[Saved entries]

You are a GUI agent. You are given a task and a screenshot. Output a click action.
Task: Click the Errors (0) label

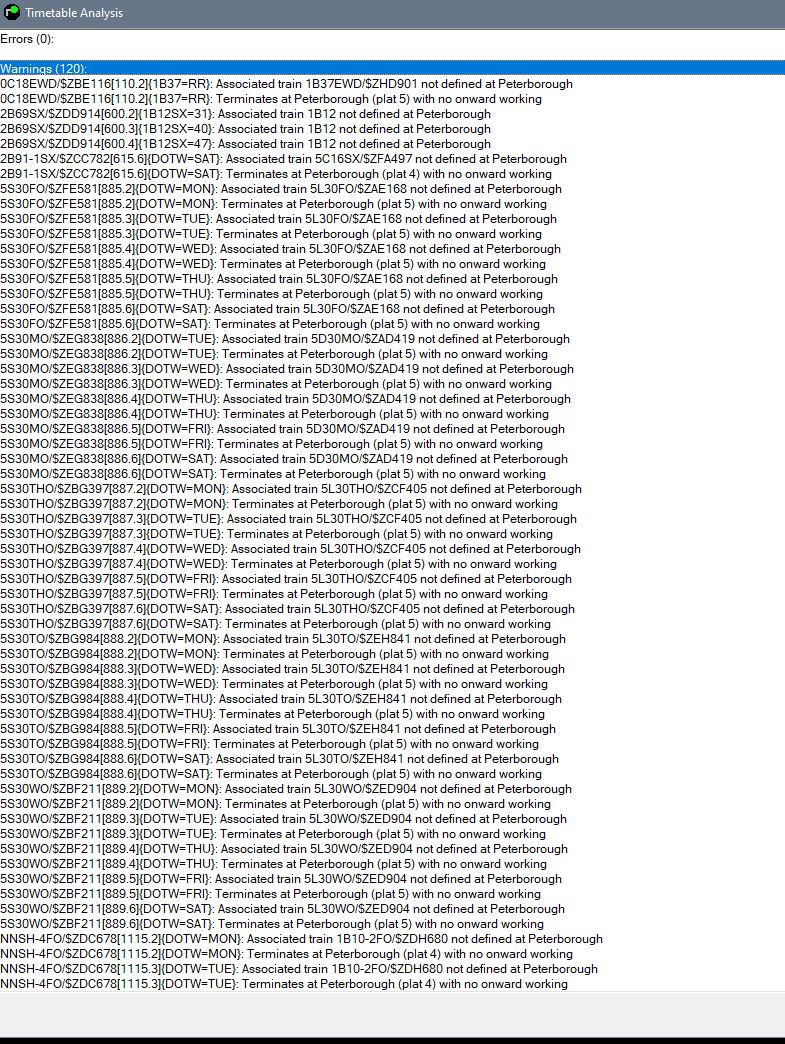27,39
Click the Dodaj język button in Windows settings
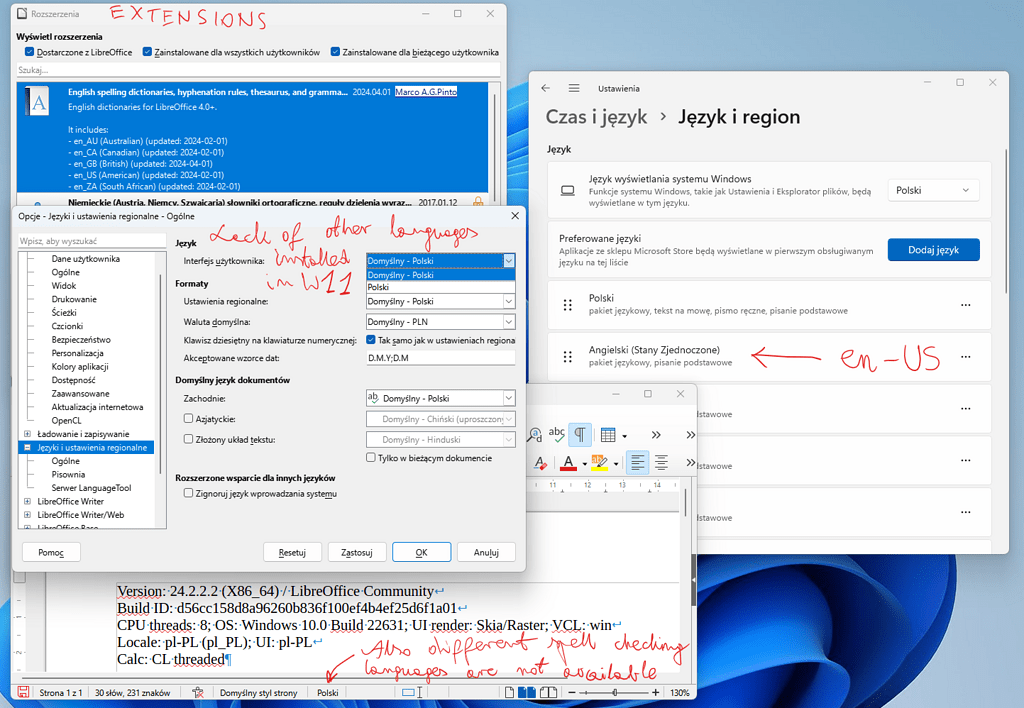 [933, 250]
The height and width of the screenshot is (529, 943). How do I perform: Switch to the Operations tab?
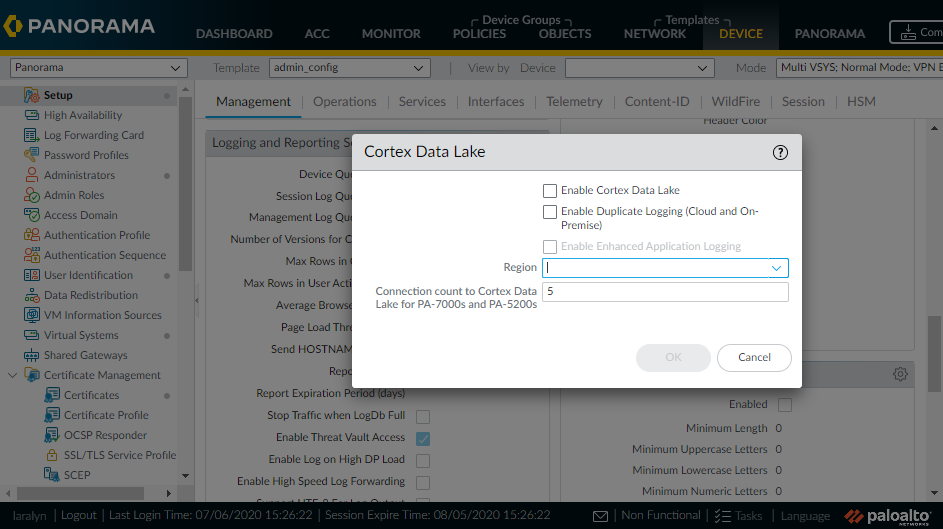point(345,102)
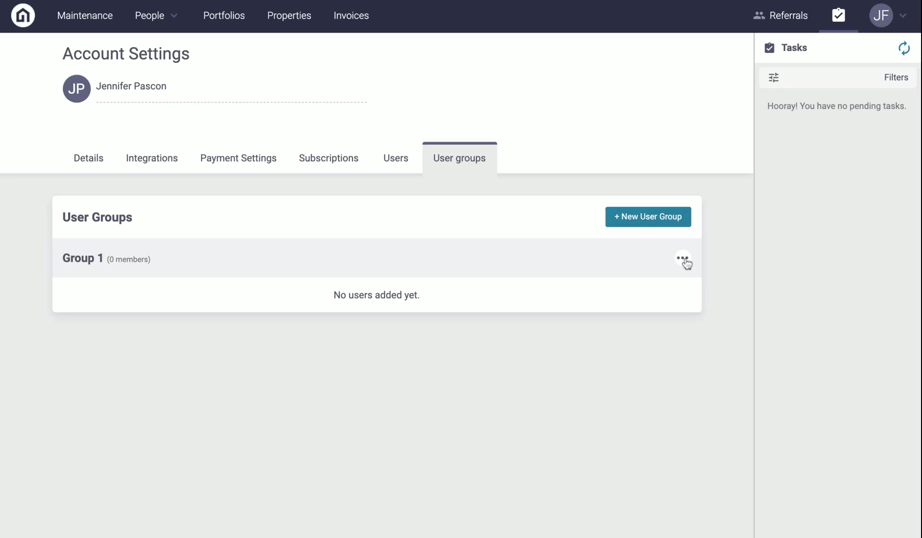Click the Tasks checkbox icon

(769, 48)
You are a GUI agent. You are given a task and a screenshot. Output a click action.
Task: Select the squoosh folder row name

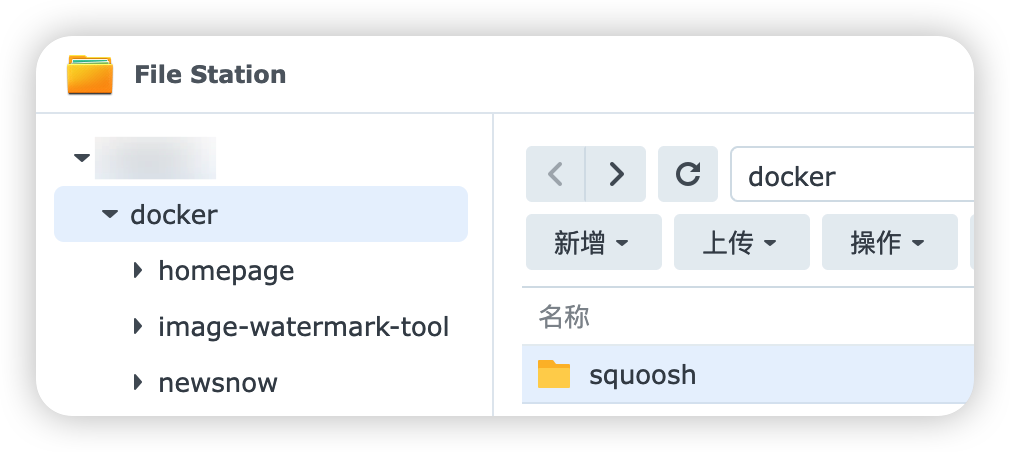[642, 375]

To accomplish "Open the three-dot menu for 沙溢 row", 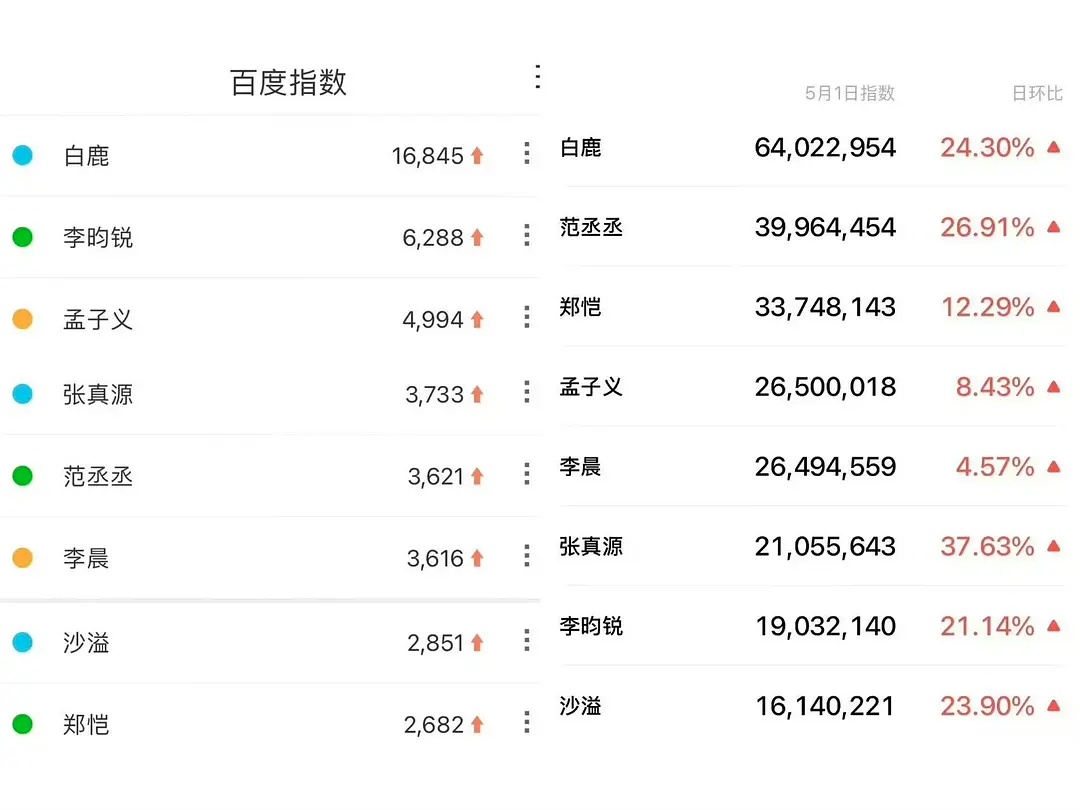I will click(x=527, y=641).
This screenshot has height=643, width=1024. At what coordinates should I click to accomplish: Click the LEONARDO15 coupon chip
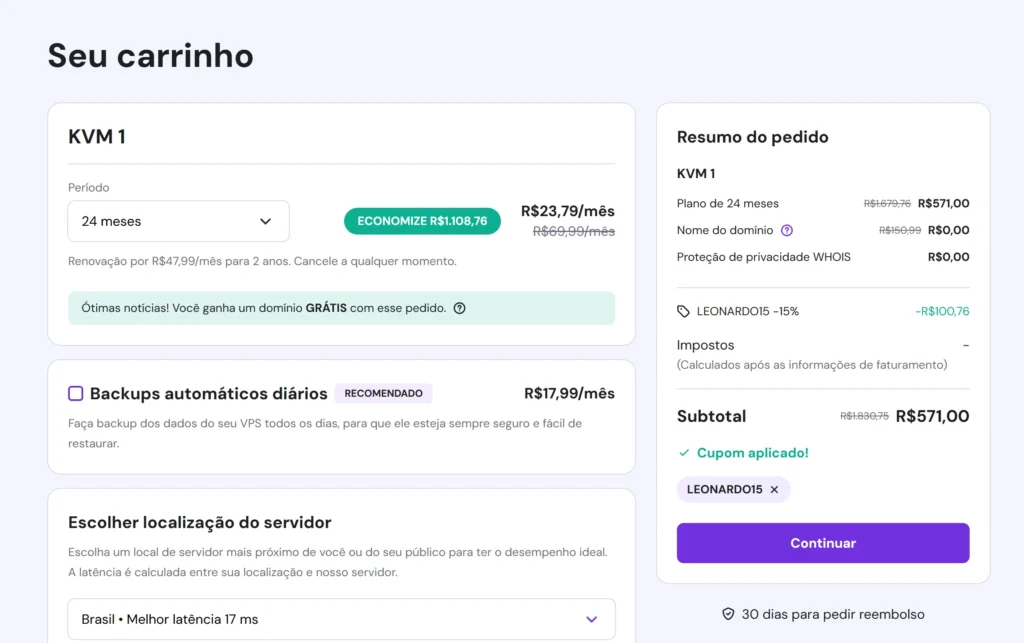pos(724,490)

*Task requirements:* Line by line and exactly, reproduce the span from the line with "This screenshot has" through the end of the data above, both ends included, with pictures left out.

*Answer space:*
This screenshot has height=643, width=1024. At what coordinates should I click to accomplish: Click the LEONARDO15 coupon chip
pos(724,490)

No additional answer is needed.